TASK PROMPT:
Convert the rows from the line containing "Task: Select Thomas Brunner participant tile" through the line containing "Click the Customize", both included, into a JSON list of strings with one string per line, omitting blank lines.

— Start of RECORDS PROVIDED —

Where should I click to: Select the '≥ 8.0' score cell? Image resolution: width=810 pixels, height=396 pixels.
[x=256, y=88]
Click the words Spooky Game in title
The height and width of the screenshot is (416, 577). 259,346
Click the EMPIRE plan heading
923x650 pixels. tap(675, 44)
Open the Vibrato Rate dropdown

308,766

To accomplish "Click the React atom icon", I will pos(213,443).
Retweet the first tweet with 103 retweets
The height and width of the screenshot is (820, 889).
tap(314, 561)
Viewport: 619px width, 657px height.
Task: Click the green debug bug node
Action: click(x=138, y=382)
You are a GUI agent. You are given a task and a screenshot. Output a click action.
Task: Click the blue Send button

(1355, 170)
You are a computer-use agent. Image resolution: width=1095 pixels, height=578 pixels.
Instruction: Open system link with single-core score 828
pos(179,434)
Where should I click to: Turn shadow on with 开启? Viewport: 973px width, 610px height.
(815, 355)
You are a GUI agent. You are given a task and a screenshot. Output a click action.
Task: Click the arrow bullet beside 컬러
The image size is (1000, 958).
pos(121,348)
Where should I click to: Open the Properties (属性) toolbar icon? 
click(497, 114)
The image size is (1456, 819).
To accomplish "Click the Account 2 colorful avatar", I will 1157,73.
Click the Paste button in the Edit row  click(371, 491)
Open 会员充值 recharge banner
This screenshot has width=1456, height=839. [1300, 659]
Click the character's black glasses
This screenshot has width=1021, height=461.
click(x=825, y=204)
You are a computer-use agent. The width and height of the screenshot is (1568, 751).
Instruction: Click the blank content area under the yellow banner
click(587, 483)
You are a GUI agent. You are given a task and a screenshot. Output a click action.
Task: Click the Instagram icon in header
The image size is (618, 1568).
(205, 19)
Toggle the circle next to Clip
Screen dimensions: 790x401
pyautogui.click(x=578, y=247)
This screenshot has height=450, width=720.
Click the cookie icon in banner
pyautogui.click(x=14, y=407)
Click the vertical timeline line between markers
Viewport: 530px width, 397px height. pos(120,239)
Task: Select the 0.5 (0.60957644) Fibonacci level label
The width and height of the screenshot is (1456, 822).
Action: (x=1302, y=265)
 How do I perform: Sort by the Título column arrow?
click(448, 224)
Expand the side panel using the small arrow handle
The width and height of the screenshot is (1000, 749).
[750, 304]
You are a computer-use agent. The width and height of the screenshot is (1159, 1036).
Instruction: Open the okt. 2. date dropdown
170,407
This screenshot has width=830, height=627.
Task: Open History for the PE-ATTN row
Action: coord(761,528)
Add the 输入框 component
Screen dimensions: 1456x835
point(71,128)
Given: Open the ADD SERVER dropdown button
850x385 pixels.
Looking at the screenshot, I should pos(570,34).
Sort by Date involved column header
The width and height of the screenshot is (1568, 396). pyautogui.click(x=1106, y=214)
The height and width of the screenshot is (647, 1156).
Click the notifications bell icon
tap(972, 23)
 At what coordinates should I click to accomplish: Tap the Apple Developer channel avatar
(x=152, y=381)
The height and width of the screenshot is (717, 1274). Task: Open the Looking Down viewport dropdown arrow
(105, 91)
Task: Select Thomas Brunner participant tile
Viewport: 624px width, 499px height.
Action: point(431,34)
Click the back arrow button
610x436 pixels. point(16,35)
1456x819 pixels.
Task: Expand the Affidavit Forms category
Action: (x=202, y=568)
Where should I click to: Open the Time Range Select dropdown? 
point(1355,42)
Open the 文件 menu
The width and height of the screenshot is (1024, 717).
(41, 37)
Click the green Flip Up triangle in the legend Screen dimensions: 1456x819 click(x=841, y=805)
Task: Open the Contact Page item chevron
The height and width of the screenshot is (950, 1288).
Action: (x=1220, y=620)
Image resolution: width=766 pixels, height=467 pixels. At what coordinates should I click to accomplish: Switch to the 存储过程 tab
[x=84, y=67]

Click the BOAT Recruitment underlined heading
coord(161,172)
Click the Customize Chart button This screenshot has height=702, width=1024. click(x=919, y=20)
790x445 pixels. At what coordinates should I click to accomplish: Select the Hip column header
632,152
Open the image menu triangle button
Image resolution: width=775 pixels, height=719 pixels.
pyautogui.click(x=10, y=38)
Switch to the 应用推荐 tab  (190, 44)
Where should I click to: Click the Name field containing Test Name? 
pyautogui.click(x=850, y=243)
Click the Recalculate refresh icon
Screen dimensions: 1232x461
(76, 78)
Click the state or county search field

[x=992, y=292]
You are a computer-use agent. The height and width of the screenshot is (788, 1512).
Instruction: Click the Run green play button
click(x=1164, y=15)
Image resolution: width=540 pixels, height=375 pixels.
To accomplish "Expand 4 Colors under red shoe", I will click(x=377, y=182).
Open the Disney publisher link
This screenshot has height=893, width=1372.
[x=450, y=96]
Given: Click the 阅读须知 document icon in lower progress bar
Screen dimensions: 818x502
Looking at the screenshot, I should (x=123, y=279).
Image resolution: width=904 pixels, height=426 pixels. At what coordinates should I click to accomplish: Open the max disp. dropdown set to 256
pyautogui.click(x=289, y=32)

— End of RECORDS PROVIDED —

EXPECTED ANSWER:
[
  "Task: Select Thomas Brunner participant tile",
  "Viewport: 624px width, 499px height.",
  "Action: point(431,34)",
  "Click the back arrow button",
  "610x436 pixels. point(16,35)",
  "1456x819 pixels.",
  "Task: Expand the Affidavit Forms category",
  "Action: (x=202, y=568)",
  "Where should I click to: Open the Time Range Select dropdown? ",
  "point(1355,42)",
  "Open the 文件 menu",
  "The width and height of the screenshot is (1024, 717).",
  "(41, 37)",
  "Click the green Flip Up triangle in the legend Screen dimensions: 1456x819 click(x=841, y=805)",
  "Task: Open the Contact Page item chevron",
  "The height and width of the screenshot is (950, 1288).",
  "Action: (x=1220, y=620)",
  "Image resolution: width=766 pixels, height=467 pixels. At what coordinates should I click to accomplish: Switch to the 存储过程 tab",
  "[x=84, y=67]",
  "Click the BOAT Recruitment underlined heading",
  "coord(161,172)",
  "Click the Customize Chart button This screenshot has height=702, width=1024. click(x=919, y=20)"
]